> _WHAT THE EXERCISE ASKS_:
Extract from the listing each line in which the word "Screenshot" appears.

> _GIVEN ENTRIES_:
Content starts

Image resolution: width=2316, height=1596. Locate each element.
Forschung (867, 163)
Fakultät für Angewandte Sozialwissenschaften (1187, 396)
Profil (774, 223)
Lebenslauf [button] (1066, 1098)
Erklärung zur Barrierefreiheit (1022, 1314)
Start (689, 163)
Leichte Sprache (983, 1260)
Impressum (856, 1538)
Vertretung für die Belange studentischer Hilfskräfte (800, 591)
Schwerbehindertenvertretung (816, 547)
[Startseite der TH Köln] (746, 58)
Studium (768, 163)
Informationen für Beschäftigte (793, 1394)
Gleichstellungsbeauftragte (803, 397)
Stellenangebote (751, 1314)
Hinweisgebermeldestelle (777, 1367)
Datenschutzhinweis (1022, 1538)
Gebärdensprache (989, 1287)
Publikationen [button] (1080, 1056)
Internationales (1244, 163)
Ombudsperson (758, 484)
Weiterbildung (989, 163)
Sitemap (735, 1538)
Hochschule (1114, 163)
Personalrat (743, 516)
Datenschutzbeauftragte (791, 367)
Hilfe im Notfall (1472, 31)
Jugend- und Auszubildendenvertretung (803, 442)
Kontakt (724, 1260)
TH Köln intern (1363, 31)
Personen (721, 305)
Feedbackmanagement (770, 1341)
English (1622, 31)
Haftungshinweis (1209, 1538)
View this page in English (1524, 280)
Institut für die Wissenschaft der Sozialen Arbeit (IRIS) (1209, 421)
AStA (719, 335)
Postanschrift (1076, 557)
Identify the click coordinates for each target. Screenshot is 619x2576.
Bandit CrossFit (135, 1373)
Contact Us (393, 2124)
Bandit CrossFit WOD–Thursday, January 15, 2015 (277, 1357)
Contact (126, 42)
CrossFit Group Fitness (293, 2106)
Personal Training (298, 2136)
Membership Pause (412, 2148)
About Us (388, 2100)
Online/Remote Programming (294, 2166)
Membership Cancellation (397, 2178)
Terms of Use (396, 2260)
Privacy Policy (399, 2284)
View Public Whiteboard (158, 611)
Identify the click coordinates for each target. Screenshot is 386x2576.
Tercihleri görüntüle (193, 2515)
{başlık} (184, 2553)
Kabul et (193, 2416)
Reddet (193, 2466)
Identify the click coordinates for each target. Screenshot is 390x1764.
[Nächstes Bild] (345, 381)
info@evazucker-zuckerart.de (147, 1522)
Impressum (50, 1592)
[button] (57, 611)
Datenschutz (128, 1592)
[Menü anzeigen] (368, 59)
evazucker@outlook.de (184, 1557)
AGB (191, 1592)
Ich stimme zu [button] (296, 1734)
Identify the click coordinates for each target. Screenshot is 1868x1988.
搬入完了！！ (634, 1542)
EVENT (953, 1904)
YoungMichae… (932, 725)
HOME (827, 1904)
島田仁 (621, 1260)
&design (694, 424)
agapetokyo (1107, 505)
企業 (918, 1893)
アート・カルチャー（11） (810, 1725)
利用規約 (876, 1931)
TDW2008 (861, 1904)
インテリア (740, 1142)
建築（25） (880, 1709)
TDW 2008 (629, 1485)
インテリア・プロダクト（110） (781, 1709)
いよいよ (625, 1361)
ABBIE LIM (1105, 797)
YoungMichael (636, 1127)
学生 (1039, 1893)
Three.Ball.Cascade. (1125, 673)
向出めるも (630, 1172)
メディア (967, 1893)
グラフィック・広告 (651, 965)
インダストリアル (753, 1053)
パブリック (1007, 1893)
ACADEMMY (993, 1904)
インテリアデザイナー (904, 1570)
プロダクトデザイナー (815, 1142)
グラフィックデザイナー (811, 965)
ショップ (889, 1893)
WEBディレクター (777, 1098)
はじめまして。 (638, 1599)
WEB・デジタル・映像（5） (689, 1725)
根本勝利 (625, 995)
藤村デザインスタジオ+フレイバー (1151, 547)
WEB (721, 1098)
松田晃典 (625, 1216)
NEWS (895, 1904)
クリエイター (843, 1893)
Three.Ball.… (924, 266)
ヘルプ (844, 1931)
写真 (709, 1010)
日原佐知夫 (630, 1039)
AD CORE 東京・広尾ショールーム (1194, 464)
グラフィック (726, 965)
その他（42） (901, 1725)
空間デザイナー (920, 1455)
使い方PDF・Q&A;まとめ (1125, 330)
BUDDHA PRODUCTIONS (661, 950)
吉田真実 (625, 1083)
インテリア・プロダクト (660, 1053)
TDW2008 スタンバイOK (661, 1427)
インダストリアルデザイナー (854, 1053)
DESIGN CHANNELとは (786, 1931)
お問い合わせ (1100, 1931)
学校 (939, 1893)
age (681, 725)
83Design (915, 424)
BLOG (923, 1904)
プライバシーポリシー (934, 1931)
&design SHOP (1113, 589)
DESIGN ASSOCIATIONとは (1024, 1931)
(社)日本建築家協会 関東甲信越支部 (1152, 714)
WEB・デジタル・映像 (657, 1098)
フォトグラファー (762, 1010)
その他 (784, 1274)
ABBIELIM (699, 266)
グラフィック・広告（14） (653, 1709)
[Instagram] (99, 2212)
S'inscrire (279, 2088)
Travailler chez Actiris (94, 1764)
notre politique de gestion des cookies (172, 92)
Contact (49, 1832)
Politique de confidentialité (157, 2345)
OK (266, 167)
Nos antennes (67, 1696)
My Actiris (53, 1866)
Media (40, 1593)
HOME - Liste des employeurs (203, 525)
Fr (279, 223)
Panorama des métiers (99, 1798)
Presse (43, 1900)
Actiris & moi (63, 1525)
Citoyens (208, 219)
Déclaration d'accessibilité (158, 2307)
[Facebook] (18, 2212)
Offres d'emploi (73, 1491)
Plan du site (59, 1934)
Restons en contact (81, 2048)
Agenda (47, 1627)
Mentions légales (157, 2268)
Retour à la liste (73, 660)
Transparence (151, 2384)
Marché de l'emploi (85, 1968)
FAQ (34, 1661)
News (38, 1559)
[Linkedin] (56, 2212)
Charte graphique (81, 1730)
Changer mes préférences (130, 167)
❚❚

Content ends

> _EXPECTED ANSWER_:
Identify the click coordinates for each target. Screenshot is 619x2576.
Identify the click coordinates for each target. Screenshot is 386x2576.
Identify the click coordinates for each target. Screenshot is 390x1764.
Identify the click coordinates for each target. Screenshot is 1868x1988.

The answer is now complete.